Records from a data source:
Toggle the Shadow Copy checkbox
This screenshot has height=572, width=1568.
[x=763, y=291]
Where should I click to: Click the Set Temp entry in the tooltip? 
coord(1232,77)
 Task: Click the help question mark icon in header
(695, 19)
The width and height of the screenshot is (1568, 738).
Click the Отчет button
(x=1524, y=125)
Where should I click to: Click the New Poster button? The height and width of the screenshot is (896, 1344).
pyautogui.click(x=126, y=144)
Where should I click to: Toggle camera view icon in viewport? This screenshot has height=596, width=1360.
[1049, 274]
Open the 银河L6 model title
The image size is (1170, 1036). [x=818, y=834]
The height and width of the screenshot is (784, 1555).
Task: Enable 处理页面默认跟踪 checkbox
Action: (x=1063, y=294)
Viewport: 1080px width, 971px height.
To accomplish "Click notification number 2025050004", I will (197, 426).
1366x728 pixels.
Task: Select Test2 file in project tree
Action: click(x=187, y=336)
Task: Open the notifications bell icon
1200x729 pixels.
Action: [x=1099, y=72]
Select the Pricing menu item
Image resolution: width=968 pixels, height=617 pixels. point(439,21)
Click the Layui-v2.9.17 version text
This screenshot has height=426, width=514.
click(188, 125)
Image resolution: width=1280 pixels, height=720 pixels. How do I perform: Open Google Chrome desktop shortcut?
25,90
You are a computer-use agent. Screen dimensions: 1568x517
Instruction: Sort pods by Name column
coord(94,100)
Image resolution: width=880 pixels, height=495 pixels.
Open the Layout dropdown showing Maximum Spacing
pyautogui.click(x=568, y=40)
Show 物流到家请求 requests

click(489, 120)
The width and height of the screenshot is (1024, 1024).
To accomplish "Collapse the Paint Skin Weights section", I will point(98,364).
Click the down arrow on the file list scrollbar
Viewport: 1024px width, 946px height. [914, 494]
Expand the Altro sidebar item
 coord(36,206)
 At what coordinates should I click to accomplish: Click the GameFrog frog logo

- AIM OF THE TASK:
Could you write out all the entries word for word?

- RESPONSE TO THIS EXERCISE:
Toggle the Shadow Copy checkbox
This screenshot has height=572, width=1568.
[x=763, y=291]
Where should I click to: Click the Set Temp entry in the tooltip? 
coord(1232,77)
 Task: Click the help question mark icon in header
(695, 19)
The width and height of the screenshot is (1568, 738).
Click the Отчет button
(x=1524, y=125)
Where should I click to: Click the New Poster button? The height and width of the screenshot is (896, 1344).
pyautogui.click(x=126, y=144)
Where should I click to: Toggle camera view icon in viewport? This screenshot has height=596, width=1360.
[1049, 274]
Open the 银河L6 model title
The image size is (1170, 1036). [x=818, y=834]
The height and width of the screenshot is (784, 1555).
Task: Enable 处理页面默认跟踪 checkbox
Action: (x=1063, y=294)
Viewport: 1080px width, 971px height.
To accomplish "Click notification number 2025050004", I will (197, 426).
1366x728 pixels.
Task: Select Test2 file in project tree
Action: click(x=187, y=336)
Task: Open the notifications bell icon
1200x729 pixels.
Action: [x=1099, y=72]
Select the Pricing menu item
Image resolution: width=968 pixels, height=617 pixels. point(439,21)
Click the Layui-v2.9.17 version text
This screenshot has height=426, width=514.
click(188, 125)
Image resolution: width=1280 pixels, height=720 pixels. How do I perform: Open Google Chrome desktop shortcut?
25,90
You are a computer-use agent. Screen dimensions: 1568x517
Instruction: Sort pods by Name column
coord(94,100)
Image resolution: width=880 pixels, height=495 pixels.
Open the Layout dropdown showing Maximum Spacing
pyautogui.click(x=568, y=40)
Show 物流到家请求 requests

click(489, 120)
The width and height of the screenshot is (1024, 1024).
To accomplish "Collapse the Paint Skin Weights section", I will point(98,364).
Click the down arrow on the file list scrollbar
Viewport: 1024px width, 946px height. [914, 494]
Expand the Altro sidebar item
 coord(36,206)
 At what coordinates should I click to accomplish: Click the GameFrog frog logo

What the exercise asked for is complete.